Keadaan rumah pagi itu cukup tenang untuk ukuran rumah yang diisi oleh tiga remaja SMA dan satu pria paro baya. Selepas membeli bubur yang baru saja lewat di depan rumah, Jihan meletakkan di atas meja dan memanggil Ayahnya yang masih di dalam kamar. Tidak lupa meneriaki nama dua saudara laki-lakinya dan yang pertama turun adalah Heri, suadara kembar yang lahir hanya beda 5 menit darinya.
"Makan dulu buburnya," komentar Jihan saat Heri baru saja sampai di lantai dasar.
Lelaki itu mendengkus. "Iya, astaga. Bawel bener lu kayak Emak, emak. Cocok nih dinikahin abis lulus."
"Bacot," perempuan itu tidak menggubris ledekan kembarannya dengan berjalan ke arah meja makan. Heri mendekat bersama Ayah yang sedang mengatur dasi kantornya dan satu tangan memegang tas kerja.

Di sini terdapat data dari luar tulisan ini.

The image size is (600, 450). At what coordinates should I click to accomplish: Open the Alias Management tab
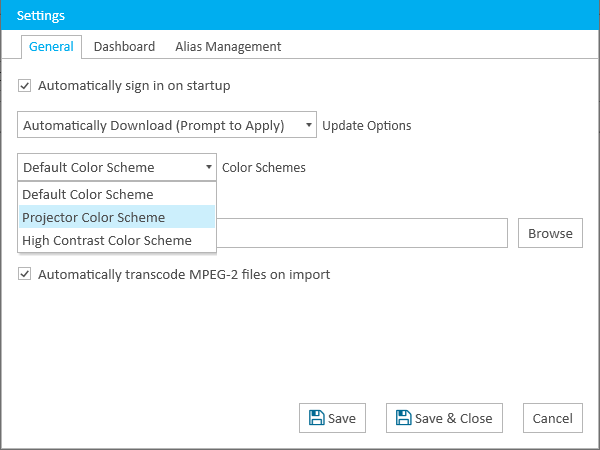pos(228,47)
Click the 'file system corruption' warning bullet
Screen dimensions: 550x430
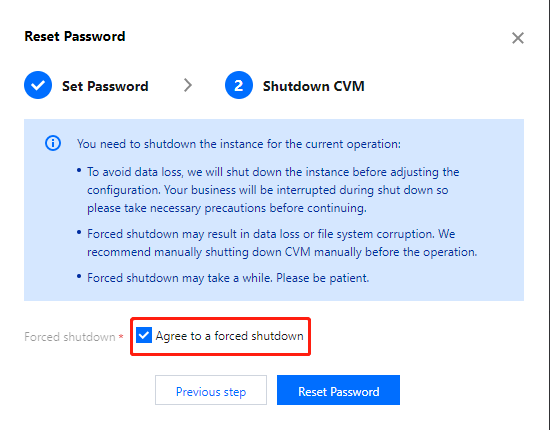pos(282,243)
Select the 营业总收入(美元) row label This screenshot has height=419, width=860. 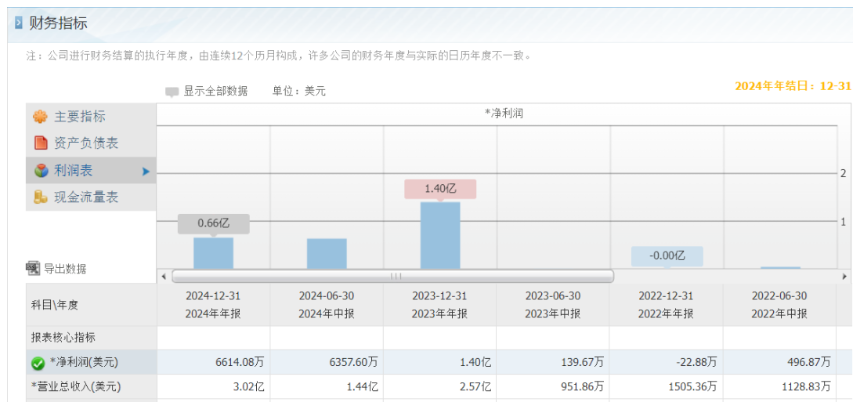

Pria itu duduk dan menerima mangkuk berisi bubur ayam yang telah dipesankan si anak tengah. Dia tersenyum kecil. "Eh, Ishak mana?"
"Masih molor kali," sahut Heri acuh, mulai makan sebelum kakinya merasakan tendangan kecil dari Jihan yang duduk di sampingnya. "Apa?" dia malah menantang Adik kembarnya itu.
Membuat Jihan kali ini mendengkus. "Ishak paling masih siap, siap."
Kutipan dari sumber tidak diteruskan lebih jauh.